Sunday, July 31, 2011

Magic Inside the Reader’s Mind

For Lois McMaster Bujold, whose many novels and short stories have brought her Hugo and Nebula Awards, a book is not a “sheaf of inked paper with the gaudy cover glued to the spine.... not an object on the table.”

Rather, it is an event that takes place in the reader’s mind, she writes in “The Unsung Collaborator,” one of her essays on writing that can be found in Dreamweaver’s Dilemma, a collection of her short stories and essays, edited by Suford Lewis.

“It’s a process, through which an idea in my mind triggers an idea, more-or-less corresponding, in yours. The words on the page are merely the means to this end, a think-by-numbers set, a bottled daydream.”

This view of writing (and reading) as a process where ideas are transferred from the mind of one person to the mind of another through the magic of words, ink, and paper is one of the keys to creating a compelling story.

That’s because such a view, as Bujold explains, requires a writer to understand the relationship between the words that the writer is putting on paper and a reader’s expectations of those words:

The book, if you like, is not the story buy merely the blueprint of the story, like the architect’s drawings of a house. The reader, then, is the contractor, the guy who does the actual sweat-work of building the dwelling. From the materials in his or her head, the ideas, the images, the previous knowledge, each one actively re-constructs the story-experience–each according to his measure, knowledge, gifts. And charity.
As Bujold notes, “It’s increasingly clear to me that the reader and the viewer–the active reader or viewer–does a lot more than he or she is ever given credit for. They fill in the blanks. From hope and charity, they explain away the plot holes to their own satisfaction. They add background from the slimmest of clues. They work.”

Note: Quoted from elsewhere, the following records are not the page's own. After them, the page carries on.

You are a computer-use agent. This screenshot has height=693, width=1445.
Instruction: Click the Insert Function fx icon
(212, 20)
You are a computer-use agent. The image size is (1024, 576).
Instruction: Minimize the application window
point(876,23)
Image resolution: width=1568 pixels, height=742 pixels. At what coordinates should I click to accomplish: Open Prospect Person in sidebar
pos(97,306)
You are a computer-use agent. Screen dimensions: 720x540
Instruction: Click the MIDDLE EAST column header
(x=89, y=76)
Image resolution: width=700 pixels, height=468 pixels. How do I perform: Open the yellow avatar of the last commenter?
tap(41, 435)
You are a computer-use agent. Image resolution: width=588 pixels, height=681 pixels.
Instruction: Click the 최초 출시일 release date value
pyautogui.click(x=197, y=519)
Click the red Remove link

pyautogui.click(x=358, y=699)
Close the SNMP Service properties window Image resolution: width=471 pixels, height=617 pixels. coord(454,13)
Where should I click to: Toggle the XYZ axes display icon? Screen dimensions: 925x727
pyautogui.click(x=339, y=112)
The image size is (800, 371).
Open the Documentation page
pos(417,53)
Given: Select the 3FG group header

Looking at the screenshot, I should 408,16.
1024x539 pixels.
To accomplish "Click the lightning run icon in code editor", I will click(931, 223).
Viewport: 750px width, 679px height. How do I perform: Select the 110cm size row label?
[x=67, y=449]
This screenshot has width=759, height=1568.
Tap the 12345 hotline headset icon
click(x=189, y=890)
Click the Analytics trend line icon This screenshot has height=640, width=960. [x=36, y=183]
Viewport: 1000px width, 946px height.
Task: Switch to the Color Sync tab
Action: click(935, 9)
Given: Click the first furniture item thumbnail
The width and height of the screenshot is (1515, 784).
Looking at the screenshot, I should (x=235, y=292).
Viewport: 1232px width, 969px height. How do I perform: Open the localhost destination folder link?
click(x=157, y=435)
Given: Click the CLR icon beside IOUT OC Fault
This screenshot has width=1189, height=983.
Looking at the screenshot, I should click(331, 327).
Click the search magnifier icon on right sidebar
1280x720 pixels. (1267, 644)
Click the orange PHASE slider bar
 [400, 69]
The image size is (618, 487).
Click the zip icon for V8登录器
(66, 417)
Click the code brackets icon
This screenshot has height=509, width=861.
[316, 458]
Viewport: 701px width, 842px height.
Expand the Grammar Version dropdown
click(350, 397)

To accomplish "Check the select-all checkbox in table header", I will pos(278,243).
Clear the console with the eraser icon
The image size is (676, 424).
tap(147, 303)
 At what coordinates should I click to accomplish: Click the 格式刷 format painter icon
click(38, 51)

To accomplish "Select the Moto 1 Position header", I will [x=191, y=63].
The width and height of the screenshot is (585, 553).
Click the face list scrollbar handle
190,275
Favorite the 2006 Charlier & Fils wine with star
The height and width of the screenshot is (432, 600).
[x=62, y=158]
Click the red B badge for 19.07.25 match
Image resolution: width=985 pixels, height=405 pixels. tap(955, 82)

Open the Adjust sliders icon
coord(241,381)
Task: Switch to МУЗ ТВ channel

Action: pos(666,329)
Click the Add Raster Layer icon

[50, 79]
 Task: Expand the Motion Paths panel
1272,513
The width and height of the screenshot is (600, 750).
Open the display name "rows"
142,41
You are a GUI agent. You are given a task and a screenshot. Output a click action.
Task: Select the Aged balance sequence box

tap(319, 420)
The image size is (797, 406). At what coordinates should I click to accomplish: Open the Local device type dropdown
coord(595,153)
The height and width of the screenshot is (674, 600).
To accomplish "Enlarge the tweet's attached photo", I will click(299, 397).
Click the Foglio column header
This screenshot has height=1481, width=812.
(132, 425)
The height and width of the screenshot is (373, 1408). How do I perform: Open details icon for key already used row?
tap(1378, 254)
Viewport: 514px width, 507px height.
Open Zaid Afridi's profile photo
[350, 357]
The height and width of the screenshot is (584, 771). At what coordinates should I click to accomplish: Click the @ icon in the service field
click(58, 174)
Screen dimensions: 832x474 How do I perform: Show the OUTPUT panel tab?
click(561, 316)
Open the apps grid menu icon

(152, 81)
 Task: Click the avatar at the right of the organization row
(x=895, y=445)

Indeed, they work so hard, according to Bujold, that “they end up remembering not the actual words on the page, but the events described as if they had been there.”

She describes how twenty years after reading a passage in one of her favorite books, she can still recall sitting behind one of the characters on the deck of a ship and tasting the sun-warmed plums that he puts in his mouth.

“I remember with clarity details I don’t think the author ever described anywhere on that page, the smell of the sun-heated deck planking, the exact sound of the water bubbling from under the hull–pulled, I believe, from my own sailing experiences.”

Bujold believes that "a book is only finished when someone reads it."

It’s why she doesn’t keep her manuscript hidden from others until it’s finished but prefers to seek out test readers. “I have to restrain myself from running out after every paragraph to find someone to try it out on to see if it works.”

Most amazing of all, she has found, that:

sometimes a very fascinating thing happens. Sometimes the reader doesn’t stop with your provided blueprint. Sometimes they continue building. The characters go on talking in their heads even after the book’s covers are closed; the universe continues to build around the edges. This is a creative event I’ve never heard discussed in any literature class. And yet it seems to be a common factor in all the great, truly beloved literature of the world. It’s not sterile. It doesn’t stop with the printed page.
It’s the kind of magic every writer hopes to create inside a reader’s mind, isn’t it?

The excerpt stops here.